Na metade do caminho, ouvi um "boa noite". Minha alma quase saltou do meu corpo, e quase gritei de susto. Ela estava me observando sentada na sua cadeira na sala, quase que fazendo parte das sombras dos móveis.


"Boa noite, Senhorita Larissa..." - Eu estava tentando encontrar uma melhor forma de explicar o ocorrido. "Não sei bem como dizer... estava lendo algo na internet quando..."


"Você deixou a janela aberta?" - A pergunta me pegou desprevenida e não tenho certeza se o meu rosto mostrou isso.


"Ah! Sim! É uma noite quente e..." - Me senti constrangida. Aquele tipo de situação que você experimenta quando faz alguma burrada e essa burrada é feita em uma situação desconfortável.
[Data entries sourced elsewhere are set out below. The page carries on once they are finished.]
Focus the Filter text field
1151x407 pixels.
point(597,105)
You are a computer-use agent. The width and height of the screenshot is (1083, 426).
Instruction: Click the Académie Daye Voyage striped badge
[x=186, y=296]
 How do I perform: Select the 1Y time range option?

Eu parecia que estava aprontando alguma coisa sem ter feito nada.


"Nós havíamos conversado sobre não deixar a janela aberta à noite. É um casarão velho, ele atrai morcegos." - Simplesmente, todo o contexto da situação, há poucos minutos, desapareceu em um borrão. Pedi desculpas e voltei ao meu quarto, fechando a janela e perdendo logo o desejo de continuar lendo.
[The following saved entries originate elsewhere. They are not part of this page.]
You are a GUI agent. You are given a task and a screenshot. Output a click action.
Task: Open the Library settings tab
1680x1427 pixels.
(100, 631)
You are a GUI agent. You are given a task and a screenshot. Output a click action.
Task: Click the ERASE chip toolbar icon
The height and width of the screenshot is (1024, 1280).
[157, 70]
Para contextualizar toda a situação, estou morando de aluguel em um casarão antigo, esses imóveis que parecem ser do tempo colonial, com retratos centenários de pessoas que você sabe que provavelmente morreram, uma decoração que faz a locação parecer mais sombria, em vez de torná-la um lar. Compartilhando um odor caricato de mofo, misturado com madeira velha e sempre acumulando poeira. Quando existe muito espaço e apenas uma pessoa morando sozinha, costuma alugar.


Larissa, uma idosa que deve ter aproximadamente noventa anos, contudo muito energética e mal-humorada, alugou a um preço acessível. Ela disse aquelas coisas que você provavelmente já viu em algum filme: "nada de trazer homens", "local apenas para mulheres", "nada de barulhos", "fumar" ou "trazer qualquer outra pessoa sem permissão", etc.


Tenho uma colega de quarto, Jung, uma japonesa com um ótimo sotaque inglês. Ela cursa a faculdade na mesma universidade que eu, mas não é de conversar. Tem um comportamento insociável demais, se veste como se fosse alguém na mesma idade de Larissa, quase sempre fica com a cabeça baixa e pedindo desculpas todas as vezes que esbarra em você involuntariamente. Uma pessoa agradável, mas irritante com tanta timidez. Nós não conversamos muito além do necessário, viver com ela é quase como se estivesse convivendo com um fantasma. Jung não faz nada além de se trancar no seu quarto quando chega da faculdade e comer na cozinha conosco sem fazer contato visual, levantando todas as vezes quando nós todas terminamos para lavar as louças.